False latching occurs when it is possible - because of a design flaw - to insert the latch plate between the lower surface of the pushbutton and the upper surface of the upper buckle frame. The seat belt sounds and feels like it is latched properly, but it is not. DaimlerChrysler began modifying Gen3 seat belts in some models in the Spring of 1996 because of this false latching problem. See False Latching photos.

Q. How is the risk for accidental release measured?
Some members of the auto industry use a "ball test" as an objective measure of a buckle's propensity for inadvertent release. The "ball test" is simple pass-fail. A ball of specified diameter is pressed against a latched buckle, and it either stays latched or it releases. General Motors uses a 30mm ball test. Ford Motor Co. uses a 32mm ball test.
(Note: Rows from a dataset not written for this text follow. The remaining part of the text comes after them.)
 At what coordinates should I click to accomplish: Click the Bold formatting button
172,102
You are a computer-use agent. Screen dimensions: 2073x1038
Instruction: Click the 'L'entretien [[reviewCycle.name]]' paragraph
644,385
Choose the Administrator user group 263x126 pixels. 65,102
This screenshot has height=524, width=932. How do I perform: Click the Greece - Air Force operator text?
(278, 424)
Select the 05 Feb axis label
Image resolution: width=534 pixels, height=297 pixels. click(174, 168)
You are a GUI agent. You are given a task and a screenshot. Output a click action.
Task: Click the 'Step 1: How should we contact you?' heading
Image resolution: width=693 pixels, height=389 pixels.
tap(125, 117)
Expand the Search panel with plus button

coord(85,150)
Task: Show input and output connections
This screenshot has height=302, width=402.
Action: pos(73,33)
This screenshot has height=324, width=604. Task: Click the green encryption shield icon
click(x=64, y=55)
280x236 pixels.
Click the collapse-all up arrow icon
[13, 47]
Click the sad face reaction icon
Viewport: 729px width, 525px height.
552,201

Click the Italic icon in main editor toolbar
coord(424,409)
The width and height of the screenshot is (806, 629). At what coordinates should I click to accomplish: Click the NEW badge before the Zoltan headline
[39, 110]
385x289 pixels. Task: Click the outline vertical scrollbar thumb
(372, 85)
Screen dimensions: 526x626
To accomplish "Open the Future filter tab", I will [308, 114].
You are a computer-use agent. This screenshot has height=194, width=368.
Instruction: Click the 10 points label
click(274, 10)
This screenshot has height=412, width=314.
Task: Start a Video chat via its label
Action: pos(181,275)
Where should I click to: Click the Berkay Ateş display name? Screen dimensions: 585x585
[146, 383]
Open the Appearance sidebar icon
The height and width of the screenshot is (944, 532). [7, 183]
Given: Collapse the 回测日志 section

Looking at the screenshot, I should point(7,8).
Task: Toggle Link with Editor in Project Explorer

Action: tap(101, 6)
Q. What does Chrysler use?
Chrysler previously used GM's 30mm ball test, but eliminated that test in the design of the Gen3. Chrysler claimed to have used a 40mm ball test (a less stringent test) for the Gen3, but the Gen3 meets neither the 30mm nor the 40mm test. During a video deposition, a Chrysler engineer applied both 30mm and 40mm balls to a Gen3 buckle. The buckle unlatched with each. (A similar demonstration by the engineer using a Gen4 buckle showed the Gen4 did not unlatch during the test).

Q. What distinguishes a Gen3 buckle?
Most buckles have a release button that is flush with the outside cover. On the Gen3 buckle, the button protrudes above the cover.

Q. How much more expensive is the safer Gen4 buckle as compared to the Gen3 buckle?
It cost Chrysler 24-cents per buckle to change from the Gen3 to the Gen4 in the Dakota and the Durango.

Q. Are the Gen3 buckles still being installed in Chrysler vehicles?
Yes. While Chrysler has started using the Gen4 buckle more frequently, Chrysler is still installing Gen3 buckles in some of its vehicles. For example, in 2001, 2002 and 2003 minivans, Chrylser uses an improved, safer buckle in the front seats, but continues to use the Gen3 in the middle and back seats.

Q. What exactly did Chrysler engineers say about the buckle switch to the Dakota and Durango?
Following is an excerpt from testimony of Chrysler engineer Paul Platinga in the Moran case:

  • Was there some particular reason for redesigning the Gen3 buckle?
    We -- we had had a couple instances on some development tests where we found that the latch plate was not engaged in the buckle post-test.

  • Was it hypothesized after the test that some object had struck the belt buckle during the test and that that is what caused the buckle to unlatch?
    Yes. We -- we concluded that some object in the vehicle, whether it was a dummy appendage or cabling, instrumentation cabling, contacted the buckle button on the rebound of the event and caused the button to be depressed and the latch plate released.

  • Was it then that you were asked to consider a redesign of the Gen3?
    Yes.

  • So the three of you, that being yourself, Gary Shell and John Sparhawk decided that a redesign of the Gen3 may be necessary?
    We had decided that we should investigate what would need to be changed in order to minimize what we were believing to be happening.

  • Would you agree that what you saw in those tests; that is, the unlatching of a belt buckle during a crash test, could be a dangerous occurrence if it occurred out in the real world?
    In the case of the A/N and D/N (NOTE: the A/N is the Dodge Dakota and the D/N is the Dodge Durango), it was definitely something that we did not want it to happen.

  • You didn't want it to happen because it could be dangerous; right?
    In the A/N and D/N, yes, it could.

  • Yeah. Well, it's dangerous in any car if the belt buckle comes unlatched during a wreck, does -- isn't it?
    Yes.
*Information compiled from depositions, trial testimony, discovery documents and public records obtained in Moran vs. DaimlerChrysler, et. al.